Exercise goal: Reproduce, exactly and in full, the lines from the one with "Image resolution: width=1522" through the one with "Task: Click the green encryption shield icon" in the data below; drop pictures.

-- Excerpted records follows --

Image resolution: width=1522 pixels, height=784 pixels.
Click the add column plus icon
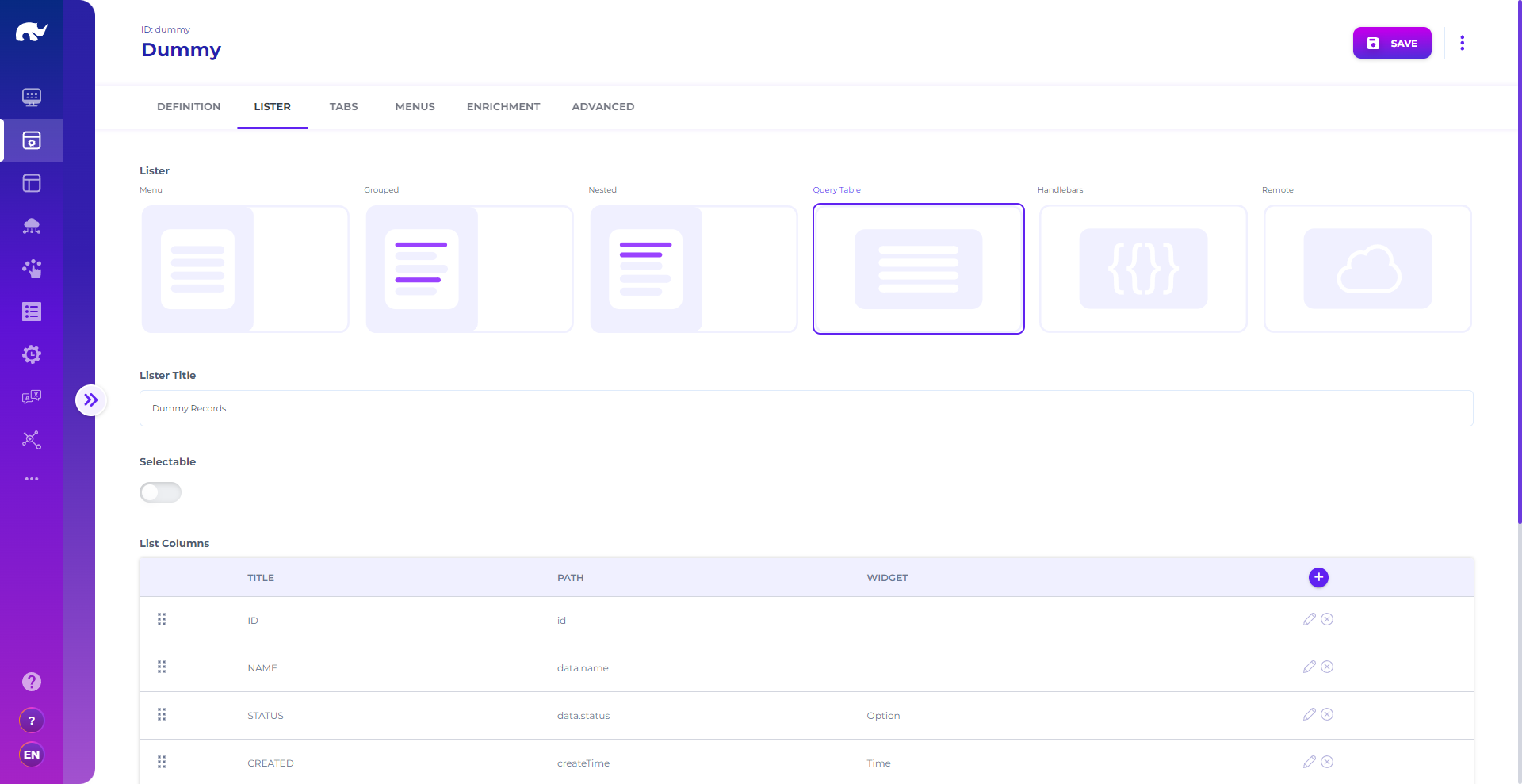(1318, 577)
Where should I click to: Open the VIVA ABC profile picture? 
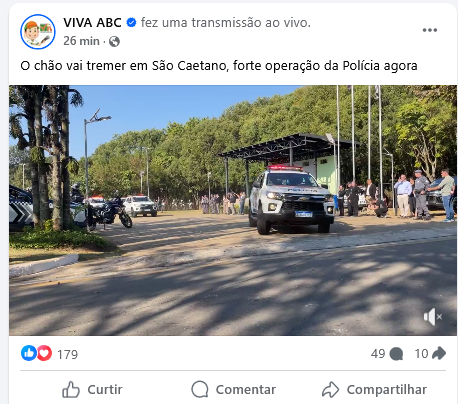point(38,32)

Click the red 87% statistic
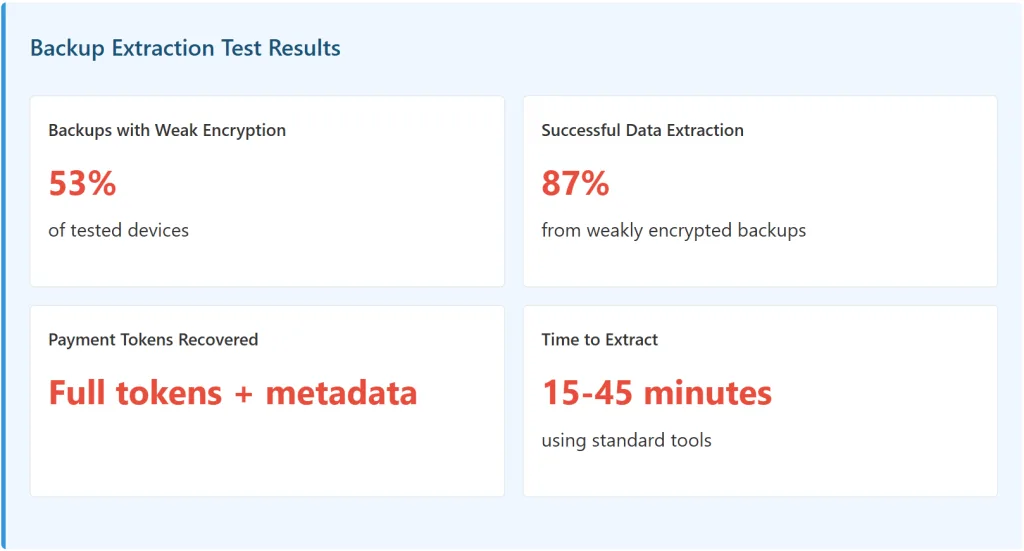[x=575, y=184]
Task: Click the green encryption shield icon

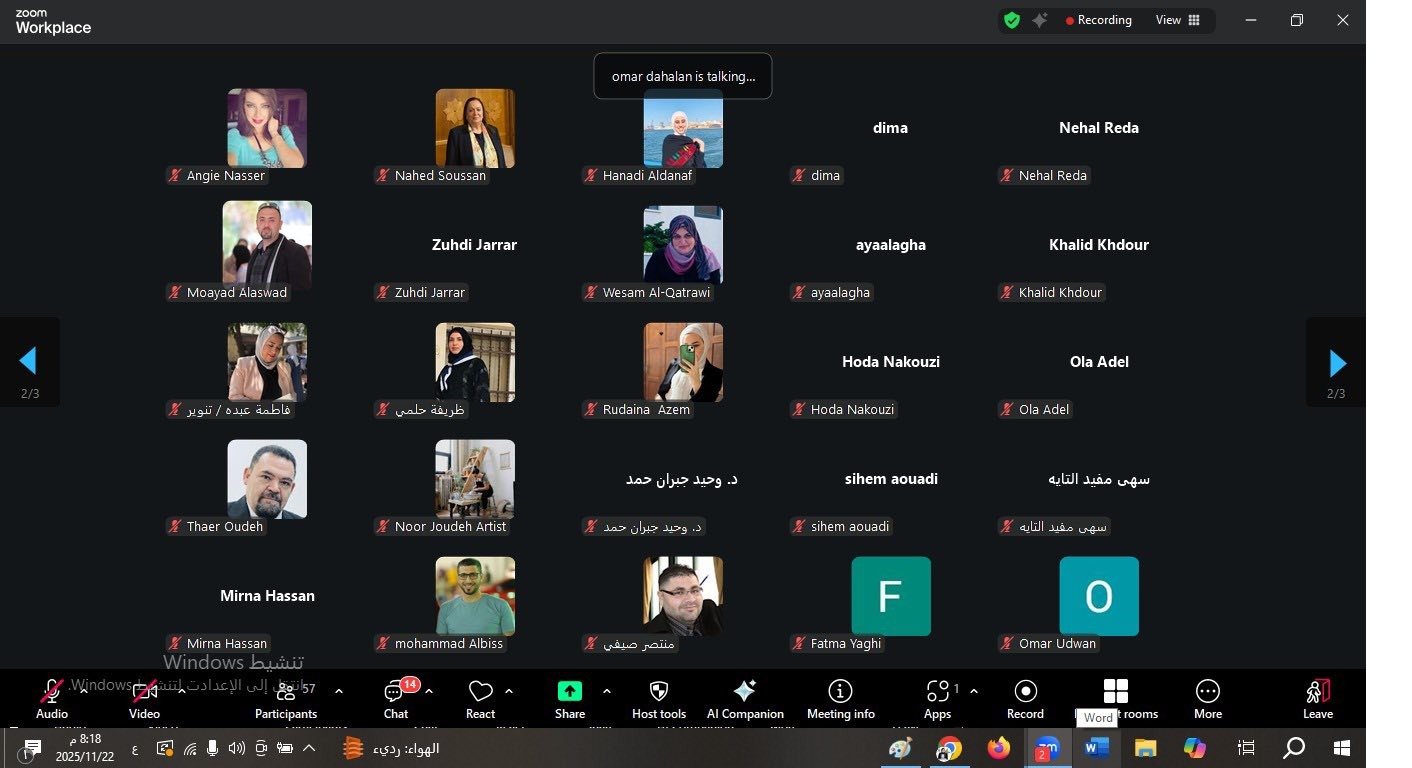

-- Excerpted records concluded --
-- Excerpted records follows --

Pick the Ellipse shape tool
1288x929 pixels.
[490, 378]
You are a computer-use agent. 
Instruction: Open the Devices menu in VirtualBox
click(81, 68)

-- Excerpted records concluded --

Response area:
Image resolution: width=1522 pixels, height=784 pixels.
Click the add column plus icon
(1318, 577)
Where should I click to: Open the VIVA ABC profile picture? 
point(38,32)

Click the red 87% statistic
[x=575, y=184]
Task: Click the green encryption shield icon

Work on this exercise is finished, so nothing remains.